Neocaridina denticulata sinensis – red cherry shrimp
They breed readily and if you have sufficient plant cover, will probably increase in a goldfish/koi pond. I guess I’ll find out (grin). I have them actively breeding in a 29g tank here at work with dwarf chain loaches (Y. sidthimunki) in the tank and loaches are active predators. They aren’t big shrimp….smaller than the Amano shrimp. Lots of folks are breeding them locally as well, and you can often find them for very reasonable prices. They might be more attractive to adult koi/goldfish than daphnia (which are much much smaller) but I figure it’s worth a try.
Oh….and the red cherry shrimp are extremely sensitive to anything with copper in it so stuff like that will kill them quickly. Folks have found that even certain foods can kill off their shrimp populations. That reminds me to look carefully at the koi/goldfish foods I’m using!
Copper will get almost any invertebrate. It’ll get vertebrates, too, if it concentrates due to evap. I really hate using it and generally will use anything else.

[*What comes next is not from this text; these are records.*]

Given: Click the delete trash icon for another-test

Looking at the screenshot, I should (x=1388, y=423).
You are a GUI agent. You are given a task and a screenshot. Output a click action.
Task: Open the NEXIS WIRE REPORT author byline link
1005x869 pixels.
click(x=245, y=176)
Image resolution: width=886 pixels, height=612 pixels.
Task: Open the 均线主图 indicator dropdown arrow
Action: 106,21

I’ll second the Algaefix and Sludgeremover, I’ve been using those on the 3,000 gal pond at work. We did almost exactly the same thing, treating with the Sludgeremover when the temp started going up, then a big water change as soon as the green water appeared (as it almost always will, given the life cycle of greengoo) followed by Algaefix. I found if you throw the algaefix in before the water temp goes up its a waste of time and money, the algae blooms still happen. Once we got the bloom under control, the water has been crystal clear all summer in a pond with a huge fish load. I just can’t convince the boss a couple hundred feeder goldfish (grown to breeding size, 6 inches or so) plus 6 or 8 big Koi is a LOT OF FISH. I had to repot the pond lilies with lava gravel on the top of the pond soil because the wretched beasts were digging in them to breed. The lava discourages them from digging the lilies up nicely.
Good Lord, we have 1 large koi, 6 medium and four babies, and consider our 5000 gallon pond with a four foot waterfall is maxed. Yours is, yes, somewhat stressed. Kudos for keeping it clear!